Last week the Federal Reserve signaled a huge policy change–no (or at most one) interest rate increase in 2019 and flexibility on continuing/ending the $50 billion a month program to reduce the size of the Fed’s balance sheet.
Markets cheered the shift on interest rate increase for 2019, but worried about what might be behind the Fed’s move. Had the U.S.central bank seen something in the data that raised fears of a looming recession?
Well, there sure wasn’t anything in the January jobs numbers released today to signal a recession, looming or otherwise.
Nonfarm payrolls increased by 304,000, the most in almost a year. The January gain came after the Labor Department revised the December job increase down to 222,000. Economists surveyed by Bloomberg had projected an increase of 165,000 jobs.

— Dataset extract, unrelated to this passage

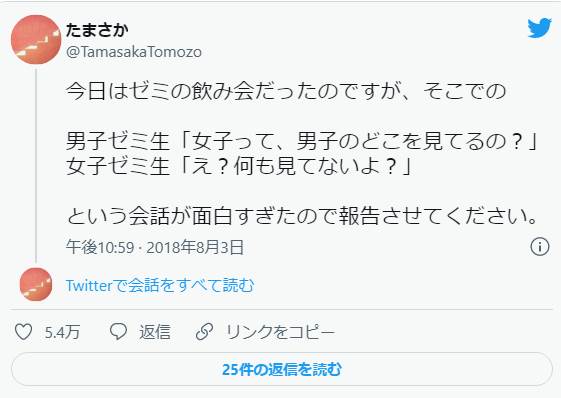Open 25件の返信を読む button

click(x=282, y=369)
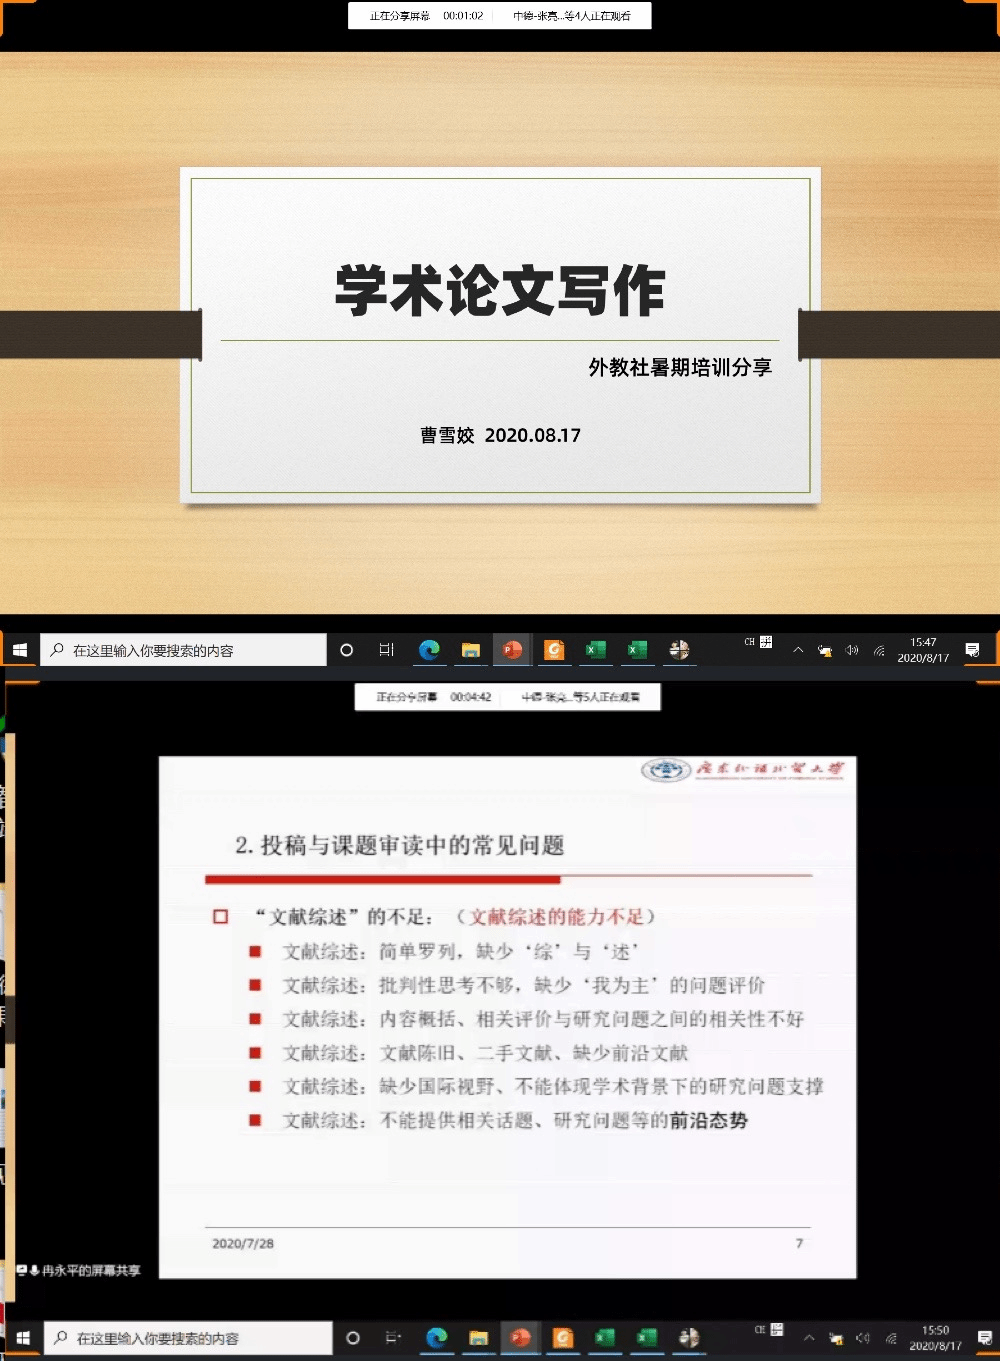Open the network icon in the 15:47 taskbar
The width and height of the screenshot is (1000, 1361).
879,650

Average hourly earnings rose just 0.1%Q from December. That’s the smallest month to month gin since late 2017. It brought the annual gain in wages to 3.2%. Which matched economists’ expectations but represented a slight drop from the revised 3.3% annual gain in December.
Nothing in those wage growth rates to argue that the Fed should have thrown out all its concern about the possibility of wage inflation in a job market that is running full out.
The reassurance on recession has helped push stocks up modestly this morning. As of 11:20 a.m. New York time the Standard & Poor’s 500 was up 0.22% and the Dow Jones Industrial Average was higher by 0.51%. The NASDAQ Composite was unchanged and the small cap Russell 2000 index was lower by 0.1%.
Weighing on the market was last night’s earnings report from Amazon (AMZN). The company reported record profits but lowered guidance for 2019. The stock was down 4.04% as of 11:20 this morning.